Aim of the task:
Write out the rows verbatim, from the first one through the line containing "tap(400, 37)", including both ends.

* begin Stored data *

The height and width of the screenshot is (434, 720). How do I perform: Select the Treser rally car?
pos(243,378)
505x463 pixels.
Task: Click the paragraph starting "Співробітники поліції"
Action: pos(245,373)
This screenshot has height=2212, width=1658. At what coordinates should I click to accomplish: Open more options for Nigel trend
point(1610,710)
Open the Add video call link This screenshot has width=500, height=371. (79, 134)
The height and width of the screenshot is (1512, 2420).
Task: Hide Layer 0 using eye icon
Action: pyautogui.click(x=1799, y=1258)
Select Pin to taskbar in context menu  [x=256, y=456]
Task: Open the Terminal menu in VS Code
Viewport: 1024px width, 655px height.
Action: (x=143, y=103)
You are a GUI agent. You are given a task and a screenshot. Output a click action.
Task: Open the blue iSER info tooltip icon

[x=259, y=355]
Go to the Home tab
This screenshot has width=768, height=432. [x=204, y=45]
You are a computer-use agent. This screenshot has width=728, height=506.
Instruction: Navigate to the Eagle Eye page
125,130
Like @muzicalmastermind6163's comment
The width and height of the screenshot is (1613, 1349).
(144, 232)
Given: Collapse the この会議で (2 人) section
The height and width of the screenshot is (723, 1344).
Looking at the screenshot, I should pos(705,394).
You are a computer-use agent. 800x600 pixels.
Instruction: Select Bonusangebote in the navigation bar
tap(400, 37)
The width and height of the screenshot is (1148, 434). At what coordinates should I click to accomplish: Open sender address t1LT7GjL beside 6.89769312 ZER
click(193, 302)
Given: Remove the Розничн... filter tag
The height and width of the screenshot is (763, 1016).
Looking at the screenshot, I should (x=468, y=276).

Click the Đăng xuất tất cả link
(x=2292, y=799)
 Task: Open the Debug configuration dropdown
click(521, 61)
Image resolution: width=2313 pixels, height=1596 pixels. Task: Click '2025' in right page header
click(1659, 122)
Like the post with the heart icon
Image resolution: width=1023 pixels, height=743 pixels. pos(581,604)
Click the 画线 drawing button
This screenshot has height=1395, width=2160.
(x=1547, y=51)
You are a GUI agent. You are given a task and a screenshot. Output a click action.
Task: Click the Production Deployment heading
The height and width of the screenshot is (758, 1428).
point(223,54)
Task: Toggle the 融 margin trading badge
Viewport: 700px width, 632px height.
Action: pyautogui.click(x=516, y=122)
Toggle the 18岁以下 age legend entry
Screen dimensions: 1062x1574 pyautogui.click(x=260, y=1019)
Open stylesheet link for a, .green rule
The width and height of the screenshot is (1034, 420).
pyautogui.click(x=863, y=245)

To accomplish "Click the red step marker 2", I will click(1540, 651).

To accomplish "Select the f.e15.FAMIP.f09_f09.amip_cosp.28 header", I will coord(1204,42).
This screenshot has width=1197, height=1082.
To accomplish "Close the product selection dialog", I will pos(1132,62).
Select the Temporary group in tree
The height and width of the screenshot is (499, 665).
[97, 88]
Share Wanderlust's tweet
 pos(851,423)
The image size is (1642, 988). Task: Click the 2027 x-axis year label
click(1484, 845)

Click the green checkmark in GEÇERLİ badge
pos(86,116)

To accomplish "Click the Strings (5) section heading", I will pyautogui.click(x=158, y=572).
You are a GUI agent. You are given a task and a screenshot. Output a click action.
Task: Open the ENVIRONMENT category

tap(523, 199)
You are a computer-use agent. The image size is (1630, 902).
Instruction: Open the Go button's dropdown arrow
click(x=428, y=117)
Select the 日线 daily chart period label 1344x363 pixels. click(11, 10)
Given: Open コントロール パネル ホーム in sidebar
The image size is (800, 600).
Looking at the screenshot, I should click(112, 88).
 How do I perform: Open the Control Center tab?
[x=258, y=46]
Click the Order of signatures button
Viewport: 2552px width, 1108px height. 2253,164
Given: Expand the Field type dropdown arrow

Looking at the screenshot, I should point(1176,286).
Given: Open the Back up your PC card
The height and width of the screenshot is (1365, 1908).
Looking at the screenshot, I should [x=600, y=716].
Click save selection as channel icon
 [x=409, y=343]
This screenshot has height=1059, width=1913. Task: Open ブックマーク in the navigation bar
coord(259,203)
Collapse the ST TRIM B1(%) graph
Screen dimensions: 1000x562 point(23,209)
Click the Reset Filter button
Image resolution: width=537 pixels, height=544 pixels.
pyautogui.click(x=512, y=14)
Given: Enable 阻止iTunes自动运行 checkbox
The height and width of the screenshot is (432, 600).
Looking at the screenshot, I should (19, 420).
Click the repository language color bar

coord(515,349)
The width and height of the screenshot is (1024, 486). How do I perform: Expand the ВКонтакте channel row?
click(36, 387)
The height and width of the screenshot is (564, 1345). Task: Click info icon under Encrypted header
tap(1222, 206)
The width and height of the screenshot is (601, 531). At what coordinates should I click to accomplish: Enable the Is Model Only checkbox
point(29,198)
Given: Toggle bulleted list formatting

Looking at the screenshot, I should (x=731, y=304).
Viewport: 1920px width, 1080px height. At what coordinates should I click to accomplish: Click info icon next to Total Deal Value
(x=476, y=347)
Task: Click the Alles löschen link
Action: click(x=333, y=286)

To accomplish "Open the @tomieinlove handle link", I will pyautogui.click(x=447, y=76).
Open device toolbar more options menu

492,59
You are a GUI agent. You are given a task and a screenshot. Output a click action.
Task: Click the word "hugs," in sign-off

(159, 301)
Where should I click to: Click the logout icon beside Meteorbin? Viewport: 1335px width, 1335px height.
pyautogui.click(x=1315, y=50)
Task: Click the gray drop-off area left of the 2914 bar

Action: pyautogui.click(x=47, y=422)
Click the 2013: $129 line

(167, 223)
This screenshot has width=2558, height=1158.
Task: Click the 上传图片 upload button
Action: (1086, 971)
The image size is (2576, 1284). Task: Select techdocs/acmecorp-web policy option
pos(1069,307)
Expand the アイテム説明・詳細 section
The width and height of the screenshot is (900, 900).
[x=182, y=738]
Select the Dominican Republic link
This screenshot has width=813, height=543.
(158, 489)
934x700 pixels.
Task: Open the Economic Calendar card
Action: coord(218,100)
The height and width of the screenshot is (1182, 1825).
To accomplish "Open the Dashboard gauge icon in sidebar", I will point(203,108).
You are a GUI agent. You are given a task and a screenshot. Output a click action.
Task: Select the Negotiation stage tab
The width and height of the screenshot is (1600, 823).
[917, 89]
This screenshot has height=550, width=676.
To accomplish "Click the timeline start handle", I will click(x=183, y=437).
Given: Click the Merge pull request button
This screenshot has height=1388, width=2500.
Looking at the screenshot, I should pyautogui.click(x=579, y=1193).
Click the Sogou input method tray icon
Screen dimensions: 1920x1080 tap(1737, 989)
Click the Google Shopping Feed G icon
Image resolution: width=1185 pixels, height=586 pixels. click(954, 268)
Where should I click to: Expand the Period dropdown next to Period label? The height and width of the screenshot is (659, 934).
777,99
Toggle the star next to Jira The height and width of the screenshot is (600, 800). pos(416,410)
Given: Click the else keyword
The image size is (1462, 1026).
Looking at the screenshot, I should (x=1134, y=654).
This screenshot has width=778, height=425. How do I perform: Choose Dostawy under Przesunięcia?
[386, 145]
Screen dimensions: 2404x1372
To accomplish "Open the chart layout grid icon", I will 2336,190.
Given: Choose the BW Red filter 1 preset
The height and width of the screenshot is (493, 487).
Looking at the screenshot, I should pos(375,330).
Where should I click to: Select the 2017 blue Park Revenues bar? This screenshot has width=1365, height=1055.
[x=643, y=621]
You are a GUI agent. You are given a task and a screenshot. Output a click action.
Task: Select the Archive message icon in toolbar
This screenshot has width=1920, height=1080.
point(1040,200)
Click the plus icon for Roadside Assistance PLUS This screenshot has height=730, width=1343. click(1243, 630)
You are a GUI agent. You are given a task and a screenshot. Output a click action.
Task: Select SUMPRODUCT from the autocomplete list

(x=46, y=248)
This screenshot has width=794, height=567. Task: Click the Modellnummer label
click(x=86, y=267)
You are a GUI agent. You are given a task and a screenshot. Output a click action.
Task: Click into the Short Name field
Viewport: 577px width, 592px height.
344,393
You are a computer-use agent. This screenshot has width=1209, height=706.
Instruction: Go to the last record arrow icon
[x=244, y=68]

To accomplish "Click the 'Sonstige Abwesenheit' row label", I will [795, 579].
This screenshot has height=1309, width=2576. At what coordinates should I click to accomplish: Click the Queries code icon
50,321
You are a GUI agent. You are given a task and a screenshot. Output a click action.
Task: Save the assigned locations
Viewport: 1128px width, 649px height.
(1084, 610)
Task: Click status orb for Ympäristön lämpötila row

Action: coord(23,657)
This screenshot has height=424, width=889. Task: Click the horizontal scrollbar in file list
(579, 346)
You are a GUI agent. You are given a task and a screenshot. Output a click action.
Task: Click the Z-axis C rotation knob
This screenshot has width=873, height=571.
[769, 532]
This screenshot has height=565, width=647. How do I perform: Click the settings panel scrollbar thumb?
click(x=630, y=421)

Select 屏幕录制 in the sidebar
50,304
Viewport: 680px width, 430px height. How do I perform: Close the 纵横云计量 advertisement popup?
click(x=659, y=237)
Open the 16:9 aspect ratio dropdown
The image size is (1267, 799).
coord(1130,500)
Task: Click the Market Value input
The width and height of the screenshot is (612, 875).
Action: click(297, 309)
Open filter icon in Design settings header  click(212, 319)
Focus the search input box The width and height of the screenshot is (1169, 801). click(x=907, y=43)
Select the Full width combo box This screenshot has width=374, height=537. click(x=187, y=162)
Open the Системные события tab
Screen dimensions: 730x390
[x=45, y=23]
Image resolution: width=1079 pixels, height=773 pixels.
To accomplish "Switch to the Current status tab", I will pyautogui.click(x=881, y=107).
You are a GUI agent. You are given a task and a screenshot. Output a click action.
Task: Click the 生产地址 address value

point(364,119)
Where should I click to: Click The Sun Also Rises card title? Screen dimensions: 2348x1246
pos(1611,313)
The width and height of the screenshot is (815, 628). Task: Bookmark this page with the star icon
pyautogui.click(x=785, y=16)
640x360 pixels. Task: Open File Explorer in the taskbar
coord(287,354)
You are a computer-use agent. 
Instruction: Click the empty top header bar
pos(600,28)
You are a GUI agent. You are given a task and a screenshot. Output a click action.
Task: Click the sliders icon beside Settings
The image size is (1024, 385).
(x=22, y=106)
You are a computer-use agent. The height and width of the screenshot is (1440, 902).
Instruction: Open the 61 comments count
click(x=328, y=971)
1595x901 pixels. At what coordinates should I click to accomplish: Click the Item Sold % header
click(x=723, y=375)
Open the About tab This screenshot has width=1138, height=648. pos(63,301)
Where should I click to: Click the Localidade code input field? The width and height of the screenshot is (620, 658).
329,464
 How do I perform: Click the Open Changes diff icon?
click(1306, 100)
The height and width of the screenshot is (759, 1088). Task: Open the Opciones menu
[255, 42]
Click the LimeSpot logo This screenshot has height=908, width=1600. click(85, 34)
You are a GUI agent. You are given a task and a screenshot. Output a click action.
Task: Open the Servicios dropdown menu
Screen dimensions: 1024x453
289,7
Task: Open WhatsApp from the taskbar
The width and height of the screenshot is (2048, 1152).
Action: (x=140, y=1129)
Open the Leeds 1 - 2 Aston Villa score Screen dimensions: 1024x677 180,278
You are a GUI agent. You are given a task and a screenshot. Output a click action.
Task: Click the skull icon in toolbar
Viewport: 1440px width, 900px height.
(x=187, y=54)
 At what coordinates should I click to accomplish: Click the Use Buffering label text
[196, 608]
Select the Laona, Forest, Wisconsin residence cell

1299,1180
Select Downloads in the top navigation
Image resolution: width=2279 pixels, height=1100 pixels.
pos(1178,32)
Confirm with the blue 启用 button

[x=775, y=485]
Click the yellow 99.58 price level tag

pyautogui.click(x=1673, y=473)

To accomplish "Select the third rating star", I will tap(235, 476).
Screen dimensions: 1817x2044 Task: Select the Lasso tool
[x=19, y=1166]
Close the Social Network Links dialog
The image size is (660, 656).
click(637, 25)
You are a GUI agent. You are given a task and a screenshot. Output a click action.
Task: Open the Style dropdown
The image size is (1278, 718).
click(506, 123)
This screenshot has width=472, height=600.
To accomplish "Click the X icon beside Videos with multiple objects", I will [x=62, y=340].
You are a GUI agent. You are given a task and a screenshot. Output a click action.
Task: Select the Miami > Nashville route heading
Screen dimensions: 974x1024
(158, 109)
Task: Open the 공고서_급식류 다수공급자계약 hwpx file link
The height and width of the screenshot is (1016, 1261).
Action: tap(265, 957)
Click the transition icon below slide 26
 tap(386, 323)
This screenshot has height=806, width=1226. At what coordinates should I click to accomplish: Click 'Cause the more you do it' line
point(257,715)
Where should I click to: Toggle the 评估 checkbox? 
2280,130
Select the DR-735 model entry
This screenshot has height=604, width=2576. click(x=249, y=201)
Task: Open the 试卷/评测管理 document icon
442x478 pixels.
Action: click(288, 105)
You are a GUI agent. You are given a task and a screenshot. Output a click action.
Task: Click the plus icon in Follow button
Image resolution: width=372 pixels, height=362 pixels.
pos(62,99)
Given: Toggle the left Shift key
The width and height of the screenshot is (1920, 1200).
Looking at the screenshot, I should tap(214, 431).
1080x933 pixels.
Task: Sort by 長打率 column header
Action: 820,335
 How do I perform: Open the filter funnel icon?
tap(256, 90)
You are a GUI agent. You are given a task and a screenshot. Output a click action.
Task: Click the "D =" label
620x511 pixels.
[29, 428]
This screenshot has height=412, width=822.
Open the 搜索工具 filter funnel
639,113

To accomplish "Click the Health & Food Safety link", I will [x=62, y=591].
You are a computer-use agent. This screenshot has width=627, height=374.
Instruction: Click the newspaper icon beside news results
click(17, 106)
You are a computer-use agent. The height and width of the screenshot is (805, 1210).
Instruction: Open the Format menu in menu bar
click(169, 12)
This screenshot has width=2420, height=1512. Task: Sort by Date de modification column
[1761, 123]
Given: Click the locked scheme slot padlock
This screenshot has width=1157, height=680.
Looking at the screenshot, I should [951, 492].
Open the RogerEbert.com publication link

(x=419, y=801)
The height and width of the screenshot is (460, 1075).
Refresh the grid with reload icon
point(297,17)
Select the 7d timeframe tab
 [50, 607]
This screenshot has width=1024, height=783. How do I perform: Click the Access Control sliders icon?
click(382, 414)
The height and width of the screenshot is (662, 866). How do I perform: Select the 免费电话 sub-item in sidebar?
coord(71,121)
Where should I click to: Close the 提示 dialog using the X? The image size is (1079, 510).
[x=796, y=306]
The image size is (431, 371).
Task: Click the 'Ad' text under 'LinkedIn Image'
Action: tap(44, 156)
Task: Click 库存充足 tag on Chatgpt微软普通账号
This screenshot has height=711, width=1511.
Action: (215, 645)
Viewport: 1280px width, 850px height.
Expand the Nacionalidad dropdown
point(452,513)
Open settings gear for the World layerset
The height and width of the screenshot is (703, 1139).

* end Stored data *

Answer for the task:
The height and width of the screenshot is (434, 720). How do I perform: Select the Treser rally car?
pos(243,378)
505x463 pixels.
Task: Click the paragraph starting "Співробітники поліції"
Action: pos(245,373)
This screenshot has height=2212, width=1658. At what coordinates should I click to accomplish: Open more options for Nigel trend
point(1610,710)
Open the Add video call link This screenshot has width=500, height=371. (79, 134)
The height and width of the screenshot is (1512, 2420).
Task: Hide Layer 0 using eye icon
Action: pyautogui.click(x=1799, y=1258)
Select Pin to taskbar in context menu  [x=256, y=456]
Task: Open the Terminal menu in VS Code
Viewport: 1024px width, 655px height.
Action: (x=143, y=103)
You are a GUI agent. You are given a task and a screenshot. Output a click action.
Task: Open the blue iSER info tooltip icon

[x=259, y=355]
Go to the Home tab
This screenshot has width=768, height=432. [x=204, y=45]
You are a computer-use agent. This screenshot has width=728, height=506.
Instruction: Navigate to the Eagle Eye page
125,130
Like @muzicalmastermind6163's comment
The width and height of the screenshot is (1613, 1349).
(144, 232)
Given: Collapse the この会議で (2 人) section
The height and width of the screenshot is (723, 1344).
Looking at the screenshot, I should pos(705,394).
You are a computer-use agent. 800x600 pixels.
Instruction: Select Bonusangebote in the navigation bar
tap(400, 37)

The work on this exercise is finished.